I challenge you to make a half-decent version of Blackjack, assuming you can even program in BASIC, which I somehow doubt.
If you want an example of what I've done, download my beta of drugwars from the 83 basic arcive. Until then, stop talking through your ass.

Reply to this comment    14 December 1998, 21:17 GMT

Re: What an ass!!!
Dimagus Demorath

I'm not even going to bother to answer this seeing that any intelligent response would not be understood by you seeing as how you're the one talking with your rear areas and at least I have the dignity to not resort to using such language when any children, teenagers, etc might be able to read that.
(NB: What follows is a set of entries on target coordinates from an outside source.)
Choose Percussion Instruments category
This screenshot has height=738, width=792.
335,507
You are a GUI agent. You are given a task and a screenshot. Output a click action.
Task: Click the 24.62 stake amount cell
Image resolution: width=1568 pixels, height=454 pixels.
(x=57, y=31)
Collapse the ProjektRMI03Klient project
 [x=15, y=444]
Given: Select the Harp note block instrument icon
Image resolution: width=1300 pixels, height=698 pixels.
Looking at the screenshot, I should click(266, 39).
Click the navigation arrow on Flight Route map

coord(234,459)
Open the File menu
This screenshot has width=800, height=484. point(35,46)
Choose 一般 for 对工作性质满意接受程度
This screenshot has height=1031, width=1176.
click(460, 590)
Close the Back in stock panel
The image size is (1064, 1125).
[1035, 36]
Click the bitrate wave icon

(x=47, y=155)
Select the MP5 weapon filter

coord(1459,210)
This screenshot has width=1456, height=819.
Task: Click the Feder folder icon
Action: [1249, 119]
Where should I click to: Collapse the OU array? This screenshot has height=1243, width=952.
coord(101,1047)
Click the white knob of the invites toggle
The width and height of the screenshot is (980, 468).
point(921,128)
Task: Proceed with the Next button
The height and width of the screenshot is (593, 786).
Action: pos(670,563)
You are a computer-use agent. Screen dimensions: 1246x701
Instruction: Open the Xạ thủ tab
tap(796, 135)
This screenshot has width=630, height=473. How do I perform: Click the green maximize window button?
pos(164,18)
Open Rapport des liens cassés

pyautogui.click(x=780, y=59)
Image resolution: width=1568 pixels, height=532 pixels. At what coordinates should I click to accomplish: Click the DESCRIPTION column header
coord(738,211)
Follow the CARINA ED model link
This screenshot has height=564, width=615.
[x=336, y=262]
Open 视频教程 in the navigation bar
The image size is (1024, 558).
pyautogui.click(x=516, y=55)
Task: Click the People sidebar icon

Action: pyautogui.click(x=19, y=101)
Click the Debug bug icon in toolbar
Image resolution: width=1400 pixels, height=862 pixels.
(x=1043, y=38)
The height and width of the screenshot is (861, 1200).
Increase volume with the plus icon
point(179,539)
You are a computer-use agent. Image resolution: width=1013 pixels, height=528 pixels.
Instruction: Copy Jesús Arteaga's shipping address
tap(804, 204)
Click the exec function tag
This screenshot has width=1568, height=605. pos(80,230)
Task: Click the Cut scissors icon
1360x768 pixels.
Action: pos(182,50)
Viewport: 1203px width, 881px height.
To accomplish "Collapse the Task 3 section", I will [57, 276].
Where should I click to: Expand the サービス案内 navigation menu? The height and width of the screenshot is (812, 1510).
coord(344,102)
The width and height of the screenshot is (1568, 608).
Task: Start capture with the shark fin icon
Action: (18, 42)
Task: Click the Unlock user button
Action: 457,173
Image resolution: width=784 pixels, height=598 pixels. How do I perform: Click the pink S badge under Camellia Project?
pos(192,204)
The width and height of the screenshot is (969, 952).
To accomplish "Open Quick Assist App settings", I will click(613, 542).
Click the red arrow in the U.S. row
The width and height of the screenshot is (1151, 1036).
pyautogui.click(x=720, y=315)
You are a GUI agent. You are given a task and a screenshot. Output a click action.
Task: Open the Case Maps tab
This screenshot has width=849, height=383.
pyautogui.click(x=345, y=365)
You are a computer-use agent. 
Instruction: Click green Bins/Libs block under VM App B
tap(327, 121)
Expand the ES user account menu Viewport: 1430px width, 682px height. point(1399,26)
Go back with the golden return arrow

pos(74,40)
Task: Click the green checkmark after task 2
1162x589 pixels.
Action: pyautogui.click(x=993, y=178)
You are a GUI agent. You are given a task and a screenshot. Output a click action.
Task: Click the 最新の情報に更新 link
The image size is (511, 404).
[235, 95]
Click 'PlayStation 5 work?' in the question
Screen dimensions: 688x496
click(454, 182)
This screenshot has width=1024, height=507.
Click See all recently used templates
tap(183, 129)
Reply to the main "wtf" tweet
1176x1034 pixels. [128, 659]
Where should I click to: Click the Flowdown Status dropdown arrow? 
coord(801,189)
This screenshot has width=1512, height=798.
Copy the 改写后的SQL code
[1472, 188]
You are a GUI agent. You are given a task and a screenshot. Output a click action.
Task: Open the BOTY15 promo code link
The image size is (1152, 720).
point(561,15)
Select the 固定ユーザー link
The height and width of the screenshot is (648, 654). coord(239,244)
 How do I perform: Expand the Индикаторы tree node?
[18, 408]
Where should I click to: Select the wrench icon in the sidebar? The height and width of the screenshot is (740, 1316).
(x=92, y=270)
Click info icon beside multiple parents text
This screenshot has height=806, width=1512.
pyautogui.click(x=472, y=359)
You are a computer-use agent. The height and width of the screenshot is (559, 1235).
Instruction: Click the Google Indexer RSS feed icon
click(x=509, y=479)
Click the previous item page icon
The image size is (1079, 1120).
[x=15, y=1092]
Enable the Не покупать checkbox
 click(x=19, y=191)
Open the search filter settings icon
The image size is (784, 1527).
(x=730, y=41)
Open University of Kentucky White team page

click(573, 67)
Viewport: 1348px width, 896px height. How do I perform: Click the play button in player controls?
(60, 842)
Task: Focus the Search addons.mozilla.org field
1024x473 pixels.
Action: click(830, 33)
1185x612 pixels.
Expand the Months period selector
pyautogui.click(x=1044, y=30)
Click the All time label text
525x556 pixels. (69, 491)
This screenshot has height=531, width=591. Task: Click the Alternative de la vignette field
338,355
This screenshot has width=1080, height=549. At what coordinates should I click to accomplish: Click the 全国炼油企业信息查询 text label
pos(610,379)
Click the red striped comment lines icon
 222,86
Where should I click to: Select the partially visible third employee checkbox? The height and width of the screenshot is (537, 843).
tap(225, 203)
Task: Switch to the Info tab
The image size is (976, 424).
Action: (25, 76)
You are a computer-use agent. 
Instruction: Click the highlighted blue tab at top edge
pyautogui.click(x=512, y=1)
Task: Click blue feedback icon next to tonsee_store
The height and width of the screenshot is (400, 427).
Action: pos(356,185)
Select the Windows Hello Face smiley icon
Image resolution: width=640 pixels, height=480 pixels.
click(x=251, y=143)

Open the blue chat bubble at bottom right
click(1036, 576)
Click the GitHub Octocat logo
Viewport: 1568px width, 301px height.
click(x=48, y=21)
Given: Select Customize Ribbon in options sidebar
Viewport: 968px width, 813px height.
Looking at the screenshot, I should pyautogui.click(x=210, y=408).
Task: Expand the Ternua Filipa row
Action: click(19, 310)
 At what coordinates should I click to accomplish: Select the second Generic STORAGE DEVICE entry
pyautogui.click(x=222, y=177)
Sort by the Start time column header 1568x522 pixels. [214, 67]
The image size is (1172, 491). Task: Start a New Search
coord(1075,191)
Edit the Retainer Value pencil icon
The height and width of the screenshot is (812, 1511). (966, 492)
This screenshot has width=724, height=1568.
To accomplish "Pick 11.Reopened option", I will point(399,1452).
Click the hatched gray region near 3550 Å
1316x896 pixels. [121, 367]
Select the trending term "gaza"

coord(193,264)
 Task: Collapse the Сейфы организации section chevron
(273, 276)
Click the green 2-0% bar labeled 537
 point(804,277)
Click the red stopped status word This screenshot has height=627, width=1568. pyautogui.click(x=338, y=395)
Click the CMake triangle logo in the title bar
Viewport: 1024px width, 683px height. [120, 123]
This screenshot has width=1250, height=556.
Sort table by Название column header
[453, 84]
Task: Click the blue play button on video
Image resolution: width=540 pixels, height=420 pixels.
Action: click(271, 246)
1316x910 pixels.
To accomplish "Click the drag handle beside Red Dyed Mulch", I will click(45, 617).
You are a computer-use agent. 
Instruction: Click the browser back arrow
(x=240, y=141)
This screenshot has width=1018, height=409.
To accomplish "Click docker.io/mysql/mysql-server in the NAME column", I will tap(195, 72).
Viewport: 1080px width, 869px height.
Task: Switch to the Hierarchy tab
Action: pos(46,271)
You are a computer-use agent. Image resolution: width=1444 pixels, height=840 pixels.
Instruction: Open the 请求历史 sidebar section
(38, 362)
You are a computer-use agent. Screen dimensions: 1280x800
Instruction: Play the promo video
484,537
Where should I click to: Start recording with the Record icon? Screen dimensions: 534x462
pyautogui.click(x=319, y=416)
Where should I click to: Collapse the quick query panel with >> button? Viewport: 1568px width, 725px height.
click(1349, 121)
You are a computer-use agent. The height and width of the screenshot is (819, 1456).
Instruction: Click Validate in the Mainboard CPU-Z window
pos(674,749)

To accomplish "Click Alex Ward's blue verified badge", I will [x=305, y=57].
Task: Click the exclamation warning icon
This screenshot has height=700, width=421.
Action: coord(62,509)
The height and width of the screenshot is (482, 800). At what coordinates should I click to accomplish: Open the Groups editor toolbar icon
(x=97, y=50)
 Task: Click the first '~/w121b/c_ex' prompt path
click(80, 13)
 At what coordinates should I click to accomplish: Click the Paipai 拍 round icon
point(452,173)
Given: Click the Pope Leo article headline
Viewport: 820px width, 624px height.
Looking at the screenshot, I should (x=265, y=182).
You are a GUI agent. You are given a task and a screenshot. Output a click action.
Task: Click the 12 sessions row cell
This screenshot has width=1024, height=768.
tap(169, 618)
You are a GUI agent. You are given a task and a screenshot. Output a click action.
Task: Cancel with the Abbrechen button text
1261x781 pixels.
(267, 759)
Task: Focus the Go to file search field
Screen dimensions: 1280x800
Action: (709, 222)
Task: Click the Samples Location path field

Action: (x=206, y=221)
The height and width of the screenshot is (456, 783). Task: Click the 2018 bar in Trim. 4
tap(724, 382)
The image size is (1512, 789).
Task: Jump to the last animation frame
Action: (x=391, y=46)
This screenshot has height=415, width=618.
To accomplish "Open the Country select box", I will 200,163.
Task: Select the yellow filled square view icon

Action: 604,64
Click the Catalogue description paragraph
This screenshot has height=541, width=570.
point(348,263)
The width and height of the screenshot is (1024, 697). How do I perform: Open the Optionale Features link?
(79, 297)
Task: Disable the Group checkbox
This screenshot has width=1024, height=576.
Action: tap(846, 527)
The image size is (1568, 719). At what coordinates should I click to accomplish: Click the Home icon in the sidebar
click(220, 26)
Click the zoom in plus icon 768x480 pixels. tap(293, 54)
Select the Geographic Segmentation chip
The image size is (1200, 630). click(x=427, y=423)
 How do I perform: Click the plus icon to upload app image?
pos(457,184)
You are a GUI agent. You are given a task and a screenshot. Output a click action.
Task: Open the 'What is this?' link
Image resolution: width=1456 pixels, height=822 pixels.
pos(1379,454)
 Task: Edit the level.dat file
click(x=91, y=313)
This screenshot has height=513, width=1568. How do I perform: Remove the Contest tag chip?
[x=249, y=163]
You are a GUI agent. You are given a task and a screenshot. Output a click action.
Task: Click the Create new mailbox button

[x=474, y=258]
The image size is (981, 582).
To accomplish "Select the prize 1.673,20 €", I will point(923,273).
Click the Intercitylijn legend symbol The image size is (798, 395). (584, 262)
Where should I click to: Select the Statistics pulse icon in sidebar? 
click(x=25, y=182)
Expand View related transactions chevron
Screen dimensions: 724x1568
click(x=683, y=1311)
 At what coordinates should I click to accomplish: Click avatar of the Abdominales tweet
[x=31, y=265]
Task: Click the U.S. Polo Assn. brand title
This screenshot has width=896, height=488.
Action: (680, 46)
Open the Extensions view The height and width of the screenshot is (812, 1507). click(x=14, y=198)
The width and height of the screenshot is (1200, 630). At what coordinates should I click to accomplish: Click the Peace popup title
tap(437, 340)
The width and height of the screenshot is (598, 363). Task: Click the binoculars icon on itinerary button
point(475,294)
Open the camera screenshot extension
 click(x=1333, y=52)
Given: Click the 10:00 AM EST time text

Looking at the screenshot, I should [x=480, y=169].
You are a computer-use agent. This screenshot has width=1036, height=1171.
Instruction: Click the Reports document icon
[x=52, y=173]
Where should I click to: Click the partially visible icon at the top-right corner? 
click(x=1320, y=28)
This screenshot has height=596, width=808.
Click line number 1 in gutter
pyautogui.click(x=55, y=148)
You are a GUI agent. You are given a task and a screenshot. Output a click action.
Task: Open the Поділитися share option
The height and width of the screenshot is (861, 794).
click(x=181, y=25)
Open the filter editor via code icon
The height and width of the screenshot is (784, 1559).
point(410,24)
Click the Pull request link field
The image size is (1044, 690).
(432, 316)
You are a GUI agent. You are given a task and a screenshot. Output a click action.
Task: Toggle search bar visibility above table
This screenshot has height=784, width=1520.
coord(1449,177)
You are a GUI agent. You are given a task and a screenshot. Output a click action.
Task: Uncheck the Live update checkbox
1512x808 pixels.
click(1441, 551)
Reply to this comment    15 December 1998, 20:47 GMT


Re: What an ass!!!
Dan

Ok first of all about %50 of the people who own calcs can program a good game such as blackjack
its not that hard so don't go out there thinking you so cool. Second I learnd Basic in about 5 day s when I was in 8th grade its so simple. The main reson people don't wan't to program Basic is because it is slow and over all it sucks and that is why there are not vary many people going out there makeing games (and you thought you were smart). I am a Basic programer and a ASM and I would say that ASM is much better.
that kid is so stupid

Reply to this comment    24 December 1998, 02:25 GMT


Re: Re: Article: "Respect in the TI Community"
LostCause

Actually Zelda64 is a rip off or Mario64. From what I've read as much as 90% of the code is the same. The reson it's OK with the developer of Mario64 is because they are also the developer of Zelda64. The the 2 main resons for makeing Mario64 was to set a high bar for N64 off the bat, and to generate reusable code for Nintendo.

Reply to this comment    16 December 1998, 14:48 GMT

OOT Zelda64 <-> Mario64
Nicklas

Actually, from what I've read Zelda64 is based on the Mario64 engine. But during the development it has been so rewritten that it's almost a completely new engine.

Reply to this comment    19 December 1998, 01:52 GMT


Re: Re: Re: Article: "Respect in the TI Community"
Nathan B. Taylor

So, Half-life was based upon the Quake engine. What's your point? They are completely different games.